I’m also mixing this up with “mutually exclusive” in my head, which I know is different, but the terms keep tangoing together. How do I properly check independence in these conditional setups, and is there a rule-of-thumb for when independence survives conditioning and when it crumbles?
Any help appreciated!
















3 Responses
Independence need not survive conditioning: to check, compute whether P(A∩B | E) = P(A | E)P(B | E); “mutually exclusive” just means A∩B=∅, which (unless one has probability 0) implies dependence.
Example: with two fair coins, under C = “same face” the space is {HH,TT}, so P(A|C)=P(B|C)=1/2 but P(A∩B|C)=1/2≠1/4; under D = “exactly one head” the space is {HT,TH}, so P(A|D)=P(B|D)=1/2 but P(A∩B|D)=0≠1/4, hence A,B are not independent (conditioning on an event independent of both, e.g., a third unrelated toss, would preserve independence).
Ohh, I love this question. Your brain’s “cartwheels” are spot on: conditioning can totally glue events together that were independent before. Let’s unpack it carefully and also keep mutual exclusivity in its own lane.
First, the baseline
– A = “first coin is heads”
– B = “second coin is heads”
– Two fair, independent coin flips; sample space: HH, HT, TH, TT, each with probability 1/4.
Unconditionally:
– P(A) = 1/2, P(B) = 1/2, and P(A∩B) = P(HH) = 1/4 = (1/2)(1/2).
So A and B are independent.
Now condition on C: “both coins show the same face” (i.e., HH or TT)
– Under C, the possible outcomes are HH and TT, each with probability 1/2.
– P(A|C) = P(first is H | HH or TT) = 1/2 (only true in HH).
– P(B|C) = 1/2 (same reason).
– P(A∩B|C) = P(HH | HH or TT) = 1/2.
Check independence under C:
– Product: P(A|C)P(B|C) = (1/2)(1/2) = 1/4.
– Joint: P(A∩B|C) = 1/2.
They’re not equal, so A and B are not independent given C. In fact, they’re positively linked: knowing one is heads makes the other more likely to be heads under C, because we’re in the “same face” world.
Now condition on D: “there is exactly one head” (i.e., HT or TH)
– Under D, the possible outcomes are HT and TH, each with probability 1/2.
– P(A|D) = P(first is H | HT or TH) = 1/2 (true only in HT).
– P(B|D) = 1/2 (true only in TH).
– P(A∩B|D) = 0 (you can’t have both heads if there’s exactly one head).
Check independence under D:
– Product: P(A|D)P(B|D) = (1/2)(1/2) = 1/4.
– Joint: P(A∩B|D) = 0.
Again not equal, so A and B are not independent given D. Now they’re negatively linked: if one is heads, the other must be tails in this conditioned world.
A quick intuition snapshot
– Conditioning on “same face” (C) ties the coins together positively.
– Conditioning on “exactly one head” (D) ties them together negatively.
– The act of conditioning on a relationship between the two flips is exactly what creates dependence.
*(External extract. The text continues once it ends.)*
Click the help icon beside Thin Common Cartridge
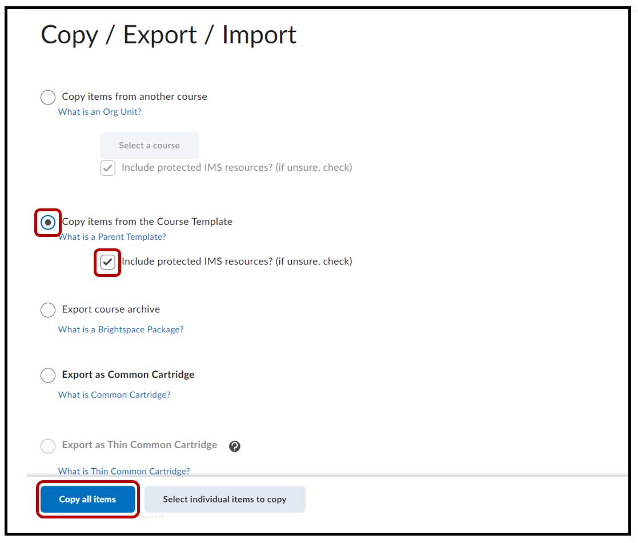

We constrained the pair, and constraints create correlations.
Mutually exclusive vs independent (keeping them untangled)
– Mutually exclusive means A∩B is impossible (probability 0).
– Independent means P(A∩B) = P(A)P(B).
– If both P(A) and P(B) are positive, then they cannot be both mutually exclusive and independent: independence would force P(A∩B) > 0, contradicting mutual exclusivity.
– Under D, A and B become mutually exclusive within the conditioned world (they can’t both be true when exactly one head occurs). So they can’t be independent there unless one has zero conditional probability, which they don’t.
How to check independence under conditioning (the recipe)
– Compute P(A|C), P(B|C), and P(A∩B|C).
– Compare P(A∩B|C) to P(A|C)P(B|C). Equality means independence given C; otherwise, dependence.
– Algebraically, the test is equivalent to P(A∩B∩C)P(C) = P(A∩C)P(B∩C).
When does independence survive conditioning?
– Rule-of-thumb: Independence usually breaks if you condition on something that “looks at” A and B together (like totals, parity, same/different, exactly one success, etc.). These constraints glue them.
– Independence is preserved if you condition on information that is independent of the whole pair (A,B). Think of conditioning on a totally separate experiment that tells you nothing about either coin.
A tiny extra worked example showing survival
– Flip a third, completely independent coin. Let E = “the third coin is heads.”
– Since E is independent of both A and B jointly, conditioning on E doesn’t change their distribution:
– P(A|E) = P(A) = 1/2, P(B|E) = 1/2, and P(A∩B|E) = P(A∩B) = 1/4.
– So P(A∩B|E) = P(A|E)P(B|E). A and B remain independent given E.
Big-picture summary
– In your coin example, A and B are independent unconditionally.
– They are not independent given C (“same face”), and not independent given D (“exactly one head”).
– Conditioning on relationships between A and B tends to create dependence (sometimes positive, sometimes negative).
– Conditioning on something external and independent of the pair preserves independence.
– To check: compute the three conditional probabilities and compare P(A∩B|C) with P(A|C)P(B|C).
I get genuinely giddy about how a single extra nugget of information can flip independence on its head-like a logic switch! It’s a neat reminder that “what you know” shapes how random variables interact.
Great question-this is exactly the kind of thing that makes our intuition wobble a bit. Before conditioning, A = “first is heads” and B = “second is heads” are independent because P(A ∩ B) = 1/4 = (1/2)(1/2). Now condition on C = “both coins match.” Given C, the only outcomes are HH and TT, each with probability 1/2. So P(A|C) = 1/2 and P(B|C) = 1/2, but P(A ∩ B|C) = P(HH|C) = 1/2, which is not (1/2)(1/2). So A and B are not independent under C-in fact, under C they’re the same event: either both happen or both don’t. For D = “exactly one head,” the only outcomes are HT and TH, again each with probability 1/2. Then P(A|D) = 1/2 and P(B|D) = 1/2, but P(A ∩ B|D) = 0, so again not independent-this time they’re perfectly negatively linked (if one is true, the other isn’t). A quick way to check in any setup is to compare P(A ∩ B | E) with P(A|E)P(B|E). Rule of thumb: conditioning on information that depends on both A and B (like “they match” or “their total is 1”) tends to glue them together and create dependence; conditioning on something about just one coin, or on something external to both, tends to preserve independence. And about “mutually exclusive” versus “independent”: mutually exclusive means they can’t both happen, while independent means learning one doesn’t change the chance of the other-aside from trivial zero-probability cases, events with positive probability can’t be both. Analogy: think of a seesaw-if I tell you the total height of the two riders is fixed, knowing one rider’s height instantly tells you the other’s; that “total” condition ties them together just like C or D ties the coins.